I remember it well. A glorious summer’s day, I was still in my 20s and somebody casually threw me the keys to the Aston Martin DB9 Volante parked outside. ‘Try it,’ they said.
Then I headed out onto a road I knew well, roof down, firing through the gears with the big paddles that operate the smooth Touchtronic ‘box. I hit a bump. Maybe two. The structure buzzed like a tuning fork, the suspension clattered loudly, the body floated and crashed uncomfortably and the glamour disappeared with a resounding thud. The next few miles were perplexing and disappointing. The DB9 Volante was a bit of a mess.
So it's with a sense of trepidation that I try the latest Aston Martin DB9 Volante. Has Aston Martin improved the car enough to impress since that fateful first drive in 2004? Read our Aston Martin DB9 Volante review to find out.
Haven't they done a fair amount of development to the DB9 over the years?
Since its 2003 launch, the DB9 Coupe has matured into something very, very desirable. As sorted now as it was a work-in-progress in the early days. It’s smooth and refined but can play the stonking supercar with surprising enthusiasm and with a manual ‘box it’s an absolute riot. But what of the Volante?
It still looks the part. Althought that basic DB9 shape is now eight years old, it still manages to look elegant and desirable. It may well have been elbowed out of the spotlight by the new Virage and the DBS, but the DB9 has a certain understated charm in comparison. The latest edition received a minor visual refresh in 2010, along with adaptive dampers as the key mechanical upgrade. Otherwise, it's the same basic ingredients - 6.0-litre V12 engine, six-speed ZF automatic with paddle shift, rear wheel drive and an electrically-retracting soft-top.
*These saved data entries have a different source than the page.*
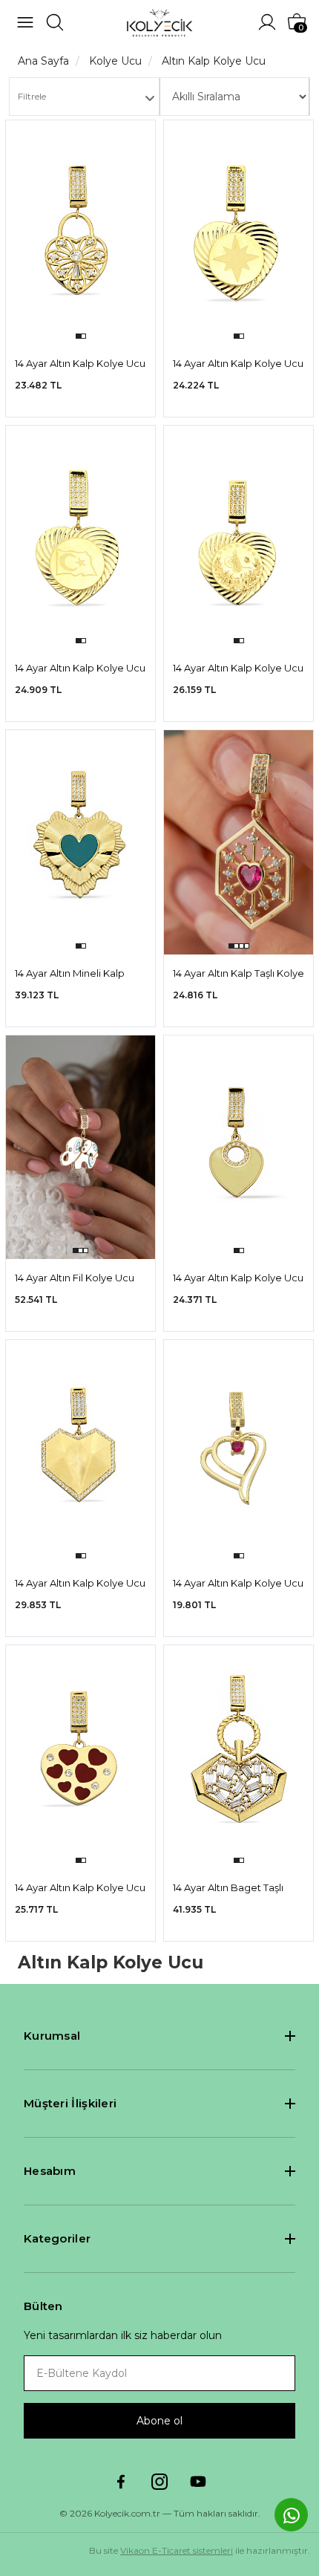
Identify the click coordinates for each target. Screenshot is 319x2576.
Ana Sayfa (43, 61)
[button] (78, 336)
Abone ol (159, 2420)
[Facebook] (121, 2481)
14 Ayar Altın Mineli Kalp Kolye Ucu (70, 974)
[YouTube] (198, 2481)
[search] (55, 22)
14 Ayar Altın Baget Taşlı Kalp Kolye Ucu (228, 1888)
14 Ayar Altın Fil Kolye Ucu (74, 1278)
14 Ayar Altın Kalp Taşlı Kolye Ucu (238, 974)
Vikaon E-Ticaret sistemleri (176, 2550)
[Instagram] (159, 2481)
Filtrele (32, 96)
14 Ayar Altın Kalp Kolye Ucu (80, 363)
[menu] (25, 22)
Driving the Aston Martin DB9 Volante
Although the V12 getting long in the tooth (it was first seen in the DB7 Vantage of 1999) it still sounds the part. And the DB9 still feels very much like the smooth GT you expect. The ride on the adaptive dampers is ‘sporting’, a sensation built upon by very quick steering, that responsive auto ‘box and the V12’s effortless gait. On smooth roads it rolls along with a lovely easy momentum. There’s still the odd rumble through the steering column, still the odd shake from the structure, but it’s a gentle trait rather than an obvious fault.
Up the pace a bit and the Volante copes well. You can hustle it pretty quickly for a big, heavy GT and although it’s not iron-fisted like the Coupe there’s plenty of fun to be had. The V12 sounds gloriously exotic and expensive, too. It’s almost unrecognisable from that early car I drove.
The DB9 Volante plays the role of relaxed GT cruiser extremely well. Its biggest problem is the new Virage: essentially a DB9 with more power, another layer of visual polish and the next round of refinements. You get the feeling the DB9 range will be leaving the building sooner, rather than later.